5) Now if the game is fun and robust, you may start seeing cheaters as a problem. Move servers into your own hosting, and advertise them in the matchmaking as "secure" or "premium" or whatever.

If you complete 1) and 2), you're better off than 99% of all other game projects on the planet :-)

#4976129 a few questions about server design

Posted by hplus0603 on 03 September 2012 - 11:52 AM

All the variants you're talking about have been impemented, and work.

The problem with having players hosting matches is that you have to implement NAT punch-through, and only allow players with working punch-through (or port forwarding) to host matches.
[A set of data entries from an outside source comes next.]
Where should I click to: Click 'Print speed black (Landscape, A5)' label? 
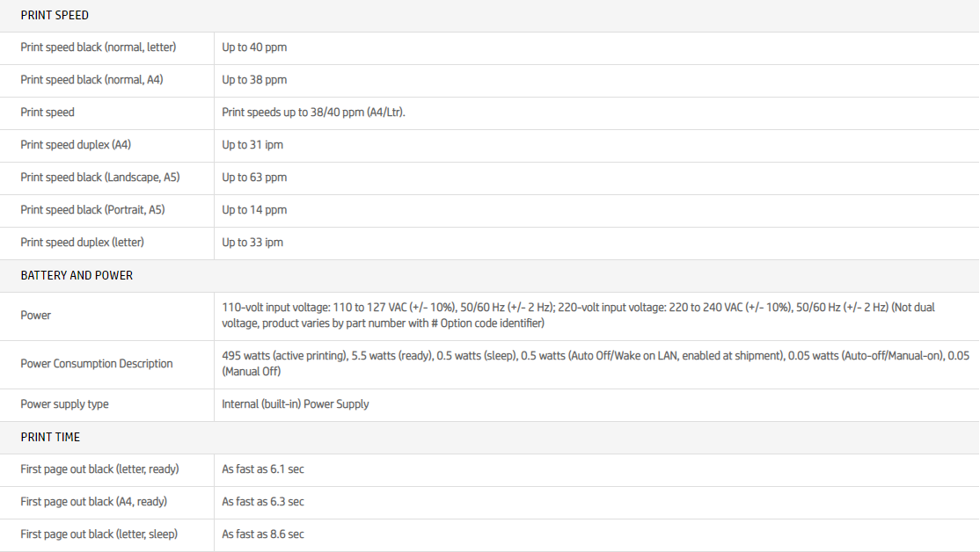(100, 178)
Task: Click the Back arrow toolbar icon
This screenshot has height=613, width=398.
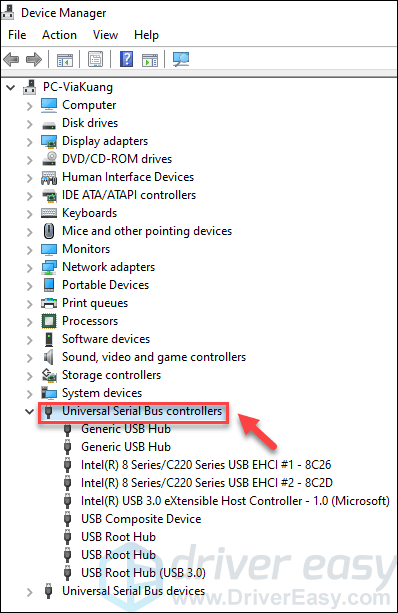Action: (x=11, y=59)
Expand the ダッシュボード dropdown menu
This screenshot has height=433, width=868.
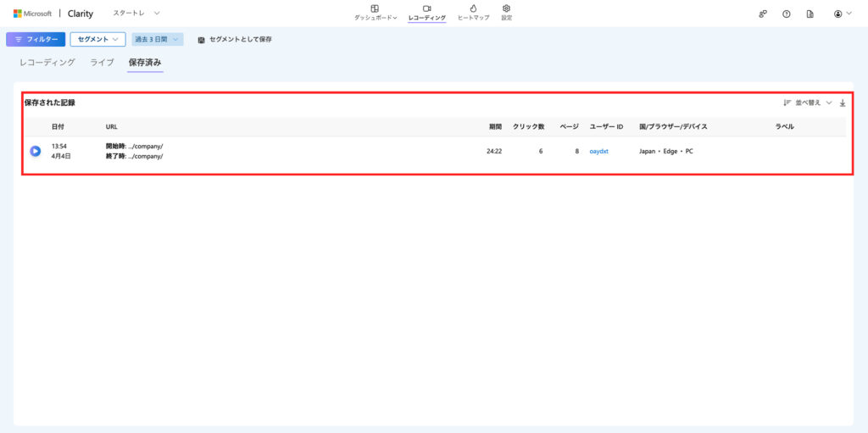(x=376, y=13)
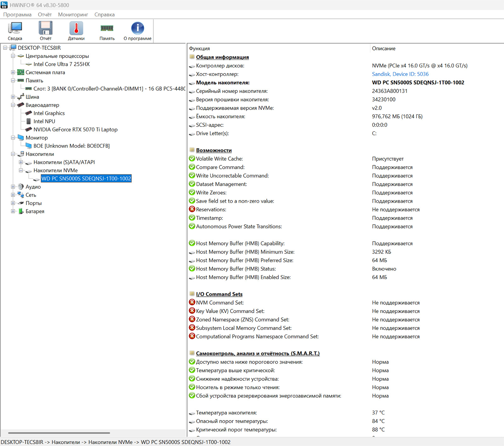Click the Аудио speaker icon in tree

click(x=21, y=187)
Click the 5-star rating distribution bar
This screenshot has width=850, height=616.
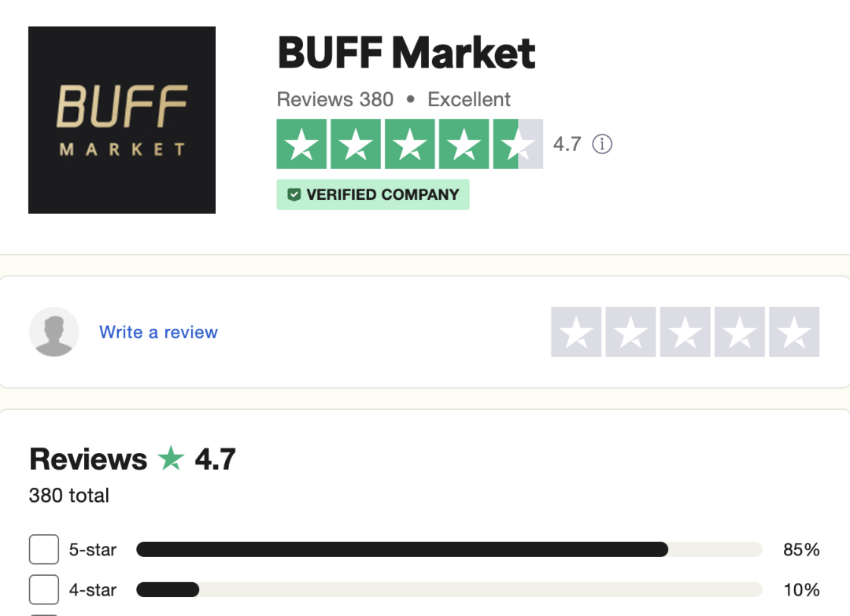point(449,549)
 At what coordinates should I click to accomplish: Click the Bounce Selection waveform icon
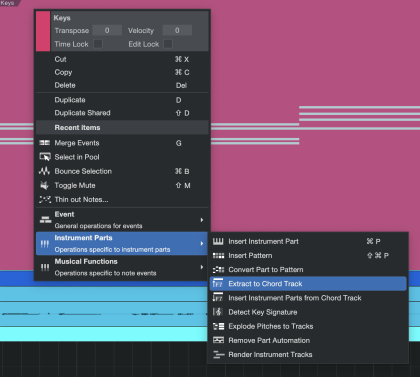(x=45, y=171)
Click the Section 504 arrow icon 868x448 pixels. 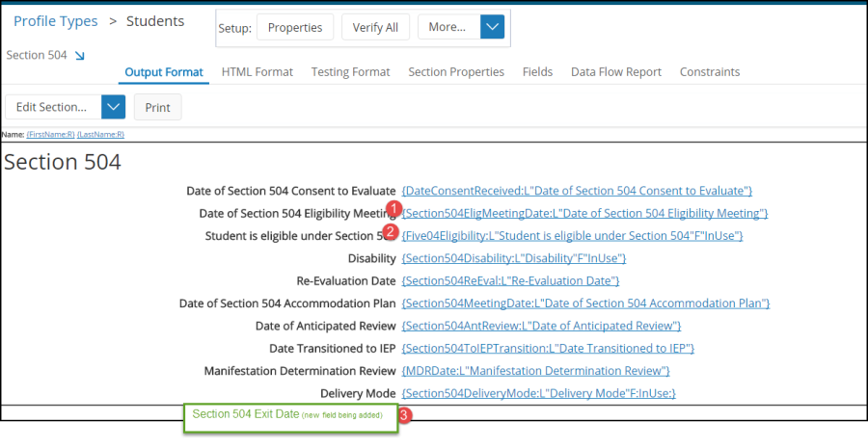point(79,56)
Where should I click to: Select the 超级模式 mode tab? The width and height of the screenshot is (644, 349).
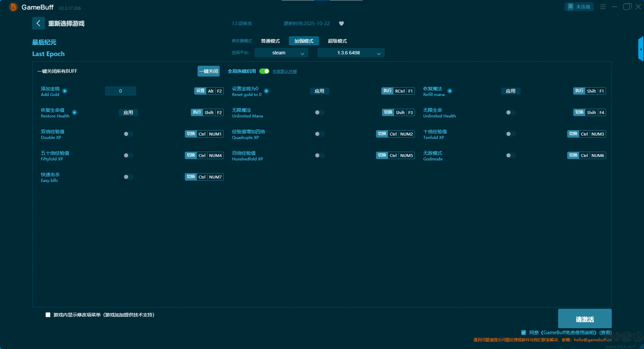coord(337,41)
The benefit is that you don't need to run the game servers yourself.

The benefit of having lobby and game all in one is that the hand-off and management of "who's online" is simple. The draw-back is that there is an upper limit to the number of games you can run at one time, because the server machine may run out of capacity.

The "best practice" for large-scale systems is to run multiple lobbying processes, and also run multiple game processes (perhaps one game per process, if processes are cheap.) When a player logs in, you'd try to assign him/her to a lobby server where other players on the friend list already are. Or you'd assign be geographic location, or something. The point being that you want players to be on lobby servers where they will find friends to play with, and you also want to scale the number of players beyond what a single server can do for lobbying. Xbox Live actually dynamically splits the lobbying -- for most games, it'll be on a single process, but when enough players are online (for the really big games,) it will split; I believe it will split geographically.

#4975565 a few questions about server design

Posted by hplus0603 on 01 September 2012 - 04:12 PM

Games on top of UDP usually classify messages into "reliable" and "unreliable." "Reliable" messages, when sent, are put into a queue of some sort, and only removed from that queue when the remote end acknowledges the packet that they were put into. If an acknowledge doesn't come in quickly enough, the messages are re-transmitted, until acknowledge is received. This also needs some form of de-duplication on the receiving end (typically implemented using a serial number for reliable messages.)